For Lee, it was simply a case of deciding that becoming a nurse was how she could best impact those comrades in arms — past and present — who greatly needed her support.

Lee eventually changed her military occupational specialty to nurse and was commissioned as an officer in 2012. Now she is a first lieutenant, awaiting promotion to captain, and serves as the executive officer of Bravo Company, 75th Combat Support Hospital, her unit based in Tuscaloosa, Alabama.

“Photojournalism exposed me to what can happen on the battlefield, and being in a combat support hospital showed me the extreme professionalism those health care providers could display under intense pressure,” Lee said. “Seeing that environment made me want to be part of something like it where I could make that kind of difference.”

As part of her combat support hospital experience in Baghdad, Lee observed the staff of the outpatient mental health center. As she progressed through the VANAP and VANAP-GE, she recalled some of those observations and how mental health care is so crucial for veterans. When the opportunity to enter the PMHNP residency arose, she took what seemed the logical next step.

mary lee deployedLee was on a mission at a small Forward Operating Base in Baghdad on July 4, 2009, when she came across this patriotic statue outside one of the local shops.“It has been a natural progression going through all the different steps — being the nursing student then the graduate student and now building on what I know about veterans as part of the residency,” Lee said. “The VA does a really good job of giving not only the medical care, but the psychiatric care and support our veterans need to heal as people, and I am proud to be a part of that.”

Lee is also proud to be part of a program that offers as many opportunities for learning and advancement as the VANAP does at the UAB School of Nursing.

As part of collaborative partnerships with the Birmingham VA Medical Center and UAB Hospital, she works with various psychiatrists, pharmacists, other nurse practitioners and other interprofessional teams to provide state-of-the art care to veterans. She also attends psychopharmacology classes with residents from the UAB Department of Psychiatry one day a week, attends “grand rounds” at UAB, learns about the structure and function of the brain with pathology residents in a shared pathology lab, and works at a local clinic for the homeless.

▸ **DATASET CONTENT**:
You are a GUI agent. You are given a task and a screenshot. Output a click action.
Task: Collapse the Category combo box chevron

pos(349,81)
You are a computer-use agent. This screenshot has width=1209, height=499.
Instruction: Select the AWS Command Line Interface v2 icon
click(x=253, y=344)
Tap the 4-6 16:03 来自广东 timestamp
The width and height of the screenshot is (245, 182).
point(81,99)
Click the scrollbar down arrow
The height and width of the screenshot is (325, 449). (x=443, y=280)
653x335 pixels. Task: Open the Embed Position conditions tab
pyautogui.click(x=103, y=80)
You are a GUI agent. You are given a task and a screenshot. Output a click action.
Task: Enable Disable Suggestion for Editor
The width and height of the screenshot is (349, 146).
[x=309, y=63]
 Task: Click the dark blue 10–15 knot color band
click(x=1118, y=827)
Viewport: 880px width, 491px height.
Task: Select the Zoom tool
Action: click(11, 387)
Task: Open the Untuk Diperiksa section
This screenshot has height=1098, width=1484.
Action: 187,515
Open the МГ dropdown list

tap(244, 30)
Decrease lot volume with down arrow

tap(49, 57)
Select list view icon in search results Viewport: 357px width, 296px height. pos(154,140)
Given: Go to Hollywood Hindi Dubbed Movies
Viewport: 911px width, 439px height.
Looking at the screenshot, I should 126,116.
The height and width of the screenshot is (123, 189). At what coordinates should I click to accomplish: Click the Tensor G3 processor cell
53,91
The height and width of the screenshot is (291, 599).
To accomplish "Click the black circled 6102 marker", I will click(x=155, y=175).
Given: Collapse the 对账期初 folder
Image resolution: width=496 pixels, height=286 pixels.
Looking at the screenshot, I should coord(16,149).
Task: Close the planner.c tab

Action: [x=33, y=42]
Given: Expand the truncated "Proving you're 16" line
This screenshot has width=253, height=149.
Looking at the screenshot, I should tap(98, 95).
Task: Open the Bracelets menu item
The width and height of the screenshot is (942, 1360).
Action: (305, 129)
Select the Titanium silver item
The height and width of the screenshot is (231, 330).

▸ **CHECK YOUR UNDERSTANDING**:
1: In the text about Lee's path into nursing, what position does Lee hold in her unit, and which unit is it?
2: Write the next part of the text about Lee's path into nursing, picking up after its final sentence.

▸ **SOLVED PROBLEMS**:
1: She is the executive officer of Bravo Company, 75th Combat Support Hospital, based in Tuscaloosa, Alabama.

2:
“It has been a really good educational and professional experience getting to work with so many different providers and learning their styles and the various aspects of their specialties,” Lee said. “I’ve met some great people at the UAB School of Nursing and the VA, too. The VA has been incredibly welcoming of this program.

“The psychiatrists and nurse practitioners like having us there and are always willing to teach us and answer questions that will help us be better prepared to provide the best possible health care for our veterans.”

As Memorial Day approaches, Lee reflects on her service and experiences and notes that it means something different to her now than it did before she became a U.S. Army nurse.

“I would say 10 years ago I was very naive about what Memorial Day really meant,” Lee said. “Growing up, it was the day you talked about soldiers who made the ultimate sacrifice and what they did and prayed for them; but it was also a day off to barbecue and hang out at the pool. Now it is a very humbling holiday that will always be a part of me.

“I absolutely love what I do,” Lee said. “It is really rewarding to be a psychiatric nurse practitioner in the United States Army and at the VA, and to get to work with those on active duty and with veterans. I am pretty sure they will have to kick me out of the Army to ever get rid of me.”